| Passage to read |
++++++++++
Inspiration

My divorce story[m35], please need some support. I am so sad.

sad man sitting on a couch

Posted by u/TooYoungForDBR on Reddit

Maybe a month ago, my wife asked me out of the blue “Do you feel our relationship is fine?” coincidentally i was gonna talk to her about some things that very same day.

She had become withdrawn and distant a few weeks prior, and talking a lot with another person, essentially having an emotional affair. I was gonna bring this up this very night.

She went on and said she didn’t think we were doing well, and that the best might be to just get a divorce. I was, shocked to say the least. She said she had no romantic feelings for this other person, she didn’t have the capacity to have any feelings because of “us”, but maybe down the line she would have, since he was nice to talk to.

We had been through something exactly the same 6 years prior. She found someone else to talk to, sent some lingeri pics to that guy. We went to therapy, even though she didn’t want to, and after 6 months we sorted it. We becamse stronger.

But this time she didn’t want to work on it and she didn’t want to go to therapy. All we decided was that we weren’t gonna do anything rash. So i existed in this sort of limbo for about a month, i went to therapy myself, i had nobody to confide in or talk to and i was just feeling so down. So sad and i didn’t think life was worth living anymore.

We talked a few more times, and every time she just told me the same things. She didn’t want therapy, why prolong the suffering, she didn’t wanna give me false hope, best would be to just divorce. During this time i was trying to make an effort, talking to her much more which is what she was wanting and lacking, trying to save us but it was so hard, and so tough. Because there was nothing given back.
++++++++++
| Data records |
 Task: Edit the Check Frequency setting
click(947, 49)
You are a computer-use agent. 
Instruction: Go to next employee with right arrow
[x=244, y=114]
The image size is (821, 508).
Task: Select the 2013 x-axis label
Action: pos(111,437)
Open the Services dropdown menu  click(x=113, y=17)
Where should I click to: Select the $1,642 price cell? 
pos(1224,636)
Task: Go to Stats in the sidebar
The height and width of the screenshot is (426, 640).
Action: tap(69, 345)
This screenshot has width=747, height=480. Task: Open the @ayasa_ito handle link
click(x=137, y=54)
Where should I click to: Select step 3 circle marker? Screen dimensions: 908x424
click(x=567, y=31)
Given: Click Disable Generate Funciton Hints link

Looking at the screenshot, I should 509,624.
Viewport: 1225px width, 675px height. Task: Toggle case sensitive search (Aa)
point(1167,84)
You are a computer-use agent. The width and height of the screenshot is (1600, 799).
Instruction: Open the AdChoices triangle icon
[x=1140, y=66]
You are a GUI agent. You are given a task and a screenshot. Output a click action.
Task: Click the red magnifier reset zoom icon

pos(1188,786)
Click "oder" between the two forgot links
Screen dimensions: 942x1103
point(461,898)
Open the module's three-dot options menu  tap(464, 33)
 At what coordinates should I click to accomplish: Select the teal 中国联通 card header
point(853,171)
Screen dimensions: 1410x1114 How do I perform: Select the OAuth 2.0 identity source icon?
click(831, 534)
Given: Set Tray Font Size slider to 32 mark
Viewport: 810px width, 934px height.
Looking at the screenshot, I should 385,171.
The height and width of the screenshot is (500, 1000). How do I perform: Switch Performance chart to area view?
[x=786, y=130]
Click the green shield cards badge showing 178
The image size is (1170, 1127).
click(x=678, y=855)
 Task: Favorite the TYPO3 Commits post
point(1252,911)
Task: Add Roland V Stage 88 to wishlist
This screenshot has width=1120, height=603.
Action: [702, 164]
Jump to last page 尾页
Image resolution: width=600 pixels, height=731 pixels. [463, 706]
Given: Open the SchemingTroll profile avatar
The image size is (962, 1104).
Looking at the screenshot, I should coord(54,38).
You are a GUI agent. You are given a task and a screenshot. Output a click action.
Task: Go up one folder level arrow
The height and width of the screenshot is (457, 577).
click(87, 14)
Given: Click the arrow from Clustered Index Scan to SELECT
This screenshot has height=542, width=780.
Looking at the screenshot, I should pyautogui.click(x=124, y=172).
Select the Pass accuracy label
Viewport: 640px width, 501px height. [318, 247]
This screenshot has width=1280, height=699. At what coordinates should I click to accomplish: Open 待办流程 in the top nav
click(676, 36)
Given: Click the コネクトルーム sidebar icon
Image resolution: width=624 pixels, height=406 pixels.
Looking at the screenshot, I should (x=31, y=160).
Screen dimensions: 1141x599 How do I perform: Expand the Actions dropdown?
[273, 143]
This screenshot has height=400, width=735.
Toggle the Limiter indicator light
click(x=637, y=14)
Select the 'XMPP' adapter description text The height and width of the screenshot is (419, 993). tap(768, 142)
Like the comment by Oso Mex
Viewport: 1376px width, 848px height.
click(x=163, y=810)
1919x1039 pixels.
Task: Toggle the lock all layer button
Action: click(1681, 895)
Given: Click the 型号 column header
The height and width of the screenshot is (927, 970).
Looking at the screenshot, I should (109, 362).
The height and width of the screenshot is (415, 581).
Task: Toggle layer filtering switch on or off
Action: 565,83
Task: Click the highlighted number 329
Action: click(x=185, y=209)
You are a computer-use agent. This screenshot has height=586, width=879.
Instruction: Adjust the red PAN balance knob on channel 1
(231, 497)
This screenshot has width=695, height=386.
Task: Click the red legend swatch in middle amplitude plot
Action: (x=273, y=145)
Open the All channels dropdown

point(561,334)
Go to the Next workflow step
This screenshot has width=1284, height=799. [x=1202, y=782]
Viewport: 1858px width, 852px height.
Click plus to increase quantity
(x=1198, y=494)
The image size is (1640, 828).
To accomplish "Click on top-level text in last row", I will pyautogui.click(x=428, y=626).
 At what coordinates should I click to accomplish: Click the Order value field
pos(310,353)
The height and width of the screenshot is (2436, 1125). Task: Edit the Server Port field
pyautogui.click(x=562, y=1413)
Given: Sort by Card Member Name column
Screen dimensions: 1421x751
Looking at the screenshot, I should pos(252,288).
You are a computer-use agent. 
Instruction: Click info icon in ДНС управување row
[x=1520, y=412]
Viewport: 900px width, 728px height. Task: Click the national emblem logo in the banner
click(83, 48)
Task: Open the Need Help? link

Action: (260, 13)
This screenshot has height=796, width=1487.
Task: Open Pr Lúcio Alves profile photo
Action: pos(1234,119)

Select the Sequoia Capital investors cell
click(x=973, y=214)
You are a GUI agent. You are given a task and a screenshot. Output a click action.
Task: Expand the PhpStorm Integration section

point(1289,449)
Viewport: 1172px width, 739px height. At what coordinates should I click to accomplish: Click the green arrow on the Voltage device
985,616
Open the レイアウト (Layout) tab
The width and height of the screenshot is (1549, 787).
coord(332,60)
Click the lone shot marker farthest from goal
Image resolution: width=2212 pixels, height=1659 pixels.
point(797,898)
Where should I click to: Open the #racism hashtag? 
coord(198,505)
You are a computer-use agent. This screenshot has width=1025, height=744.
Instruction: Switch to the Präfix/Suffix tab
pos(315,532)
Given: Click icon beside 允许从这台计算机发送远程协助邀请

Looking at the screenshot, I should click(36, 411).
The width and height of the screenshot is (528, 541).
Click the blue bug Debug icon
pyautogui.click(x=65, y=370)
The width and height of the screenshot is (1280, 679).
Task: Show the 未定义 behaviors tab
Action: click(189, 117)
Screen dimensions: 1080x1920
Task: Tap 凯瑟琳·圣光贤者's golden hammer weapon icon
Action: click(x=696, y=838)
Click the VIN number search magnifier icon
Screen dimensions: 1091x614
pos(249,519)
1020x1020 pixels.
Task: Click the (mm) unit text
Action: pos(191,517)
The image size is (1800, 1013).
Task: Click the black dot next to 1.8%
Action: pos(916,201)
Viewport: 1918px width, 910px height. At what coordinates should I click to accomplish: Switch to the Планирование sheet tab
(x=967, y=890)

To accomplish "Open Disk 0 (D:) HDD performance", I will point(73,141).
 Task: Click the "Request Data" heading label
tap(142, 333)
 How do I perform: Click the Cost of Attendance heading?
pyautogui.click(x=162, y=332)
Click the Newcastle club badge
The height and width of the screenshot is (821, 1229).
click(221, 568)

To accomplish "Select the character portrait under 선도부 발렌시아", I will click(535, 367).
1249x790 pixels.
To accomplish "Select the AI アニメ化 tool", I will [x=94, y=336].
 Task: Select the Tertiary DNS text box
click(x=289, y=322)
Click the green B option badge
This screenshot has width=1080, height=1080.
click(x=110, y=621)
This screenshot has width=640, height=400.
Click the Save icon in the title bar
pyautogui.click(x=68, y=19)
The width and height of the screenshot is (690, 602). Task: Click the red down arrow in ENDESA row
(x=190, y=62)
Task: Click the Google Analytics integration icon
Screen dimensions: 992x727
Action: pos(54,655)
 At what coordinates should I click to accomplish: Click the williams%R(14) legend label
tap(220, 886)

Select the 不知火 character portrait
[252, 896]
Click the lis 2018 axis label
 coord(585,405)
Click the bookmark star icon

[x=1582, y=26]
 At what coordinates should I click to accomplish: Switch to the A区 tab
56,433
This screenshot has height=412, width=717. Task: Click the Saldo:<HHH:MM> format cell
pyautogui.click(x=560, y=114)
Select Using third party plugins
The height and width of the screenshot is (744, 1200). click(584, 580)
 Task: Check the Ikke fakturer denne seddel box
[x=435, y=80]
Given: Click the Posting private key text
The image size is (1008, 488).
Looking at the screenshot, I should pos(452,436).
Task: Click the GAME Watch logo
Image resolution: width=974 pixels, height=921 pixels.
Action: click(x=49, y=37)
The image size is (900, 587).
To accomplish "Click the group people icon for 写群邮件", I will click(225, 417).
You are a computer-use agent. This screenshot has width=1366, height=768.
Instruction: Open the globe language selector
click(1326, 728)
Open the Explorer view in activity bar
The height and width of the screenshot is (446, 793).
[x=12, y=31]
++++++++++
| To do |
a) Reproduce everything in the divorce post from "My divorce story[m35], please" down to "to talk to.".
b) Take the divorce post further, starting right after its last sentence.
The material that comes after the divorce post has nothing to do with it.

| Replies |
a)
My divorce story[m35], please need some support. I am so sad.

sad man sitting on a couch

Posted by u/TooYoungForDBR on Reddit

Maybe a month ago, my wife asked me out of the blue “Do you feel our relationship is fine?” coincidentally i was gonna talk to her about some things that very same day.

She had become withdrawn and distant a few weeks prior, and talking a lot with another person, essentially having an emotional affair. I was gonna bring this up this very night.

She went on and said she didn’t think we were doing well, and that the best might be to just get a divorce. I was, shocked to say the least. She said she had no romantic feelings for this other person, she didn’t have the capacity to have any feelings because of “us”, but maybe down the line she would have, since he was nice to talk to.

b)
And now for D-day, which was yesterday. I came home 30 minutes earlier then i said i would from work. Our son was gaming in the living room, i asked him where mom was, he said she was upstairs. I go upstairs, the door to the bedroom is locked. I ask her what she’s doing and she says she’s just changing and will be right out. You’re alone at home and locking the door while changing? Yeah right i say. I panic, i know what she’s doing. She’s sending pictures to this guy. I beat on the door, i scream to open etc and she takes forever to unlock the door.

When she comes out, she admits to what she was doing but she claims she never actually sent the pictures. I go through her phone but she had all the time in the world to get ridd of evidence. We argue, we yell, i am so hurt and so sad and so angry.

She says she sees no future with me, no life with me, the best is to just divorce.

I flip out, i remove parts of her PC, because i dont want her to talk to this guy anymore and i hide them. I tear out all her clothes from the closet because i want to see what clothes she was wearing on the pics, im looking for the sexy clothes. They have moved from where they usually are.

We get the kids to bed, we argue some more, i tell her i love her but i hate her too. I tell her that despite this, i would want to try and fix things, she doesn’t want to. I threaten to end my life.

I go to a friends house, i cry, a lot. My marriage is over, it’s dead. He comforts me best he can, we drink, and i feel a little better. I should have stayed at my friends house and just slept, but i didn’t. I was so sad, so lonely, so hurt. And i find someone to hook up with thinking it would make me feel any better, but it doesn’t. Just makes me feel disgusting.

I get home at 6 AM, and i have now accepted that my marriage is over. So i talk, very openly with my wife. Tell her that i don’t blame her, and that i am sorry for last night. I also tell her i slept with someone else that night and she then says “That makes me very sad” and i asked her… why? You ended our marriage last night? For a month all you’ve said is “we should divorce, i don’t want to work on it” and last night, you very clearly ended our marriage. And she then said she had hopes it wasn’t actually over.

I panic, i tell her i lied. I didn’t sleep with someone else. She suddenly wants to try? I am just so desperate to get us working again. We talk, we hug. Things feel… good.

But i am wrestling with this. I can’t base it on a lie, and i didn’t wear protection so i don’t wanna give her something. I have to tell her the truth, despite her now, suddenly, wanting to reconcile. So i do.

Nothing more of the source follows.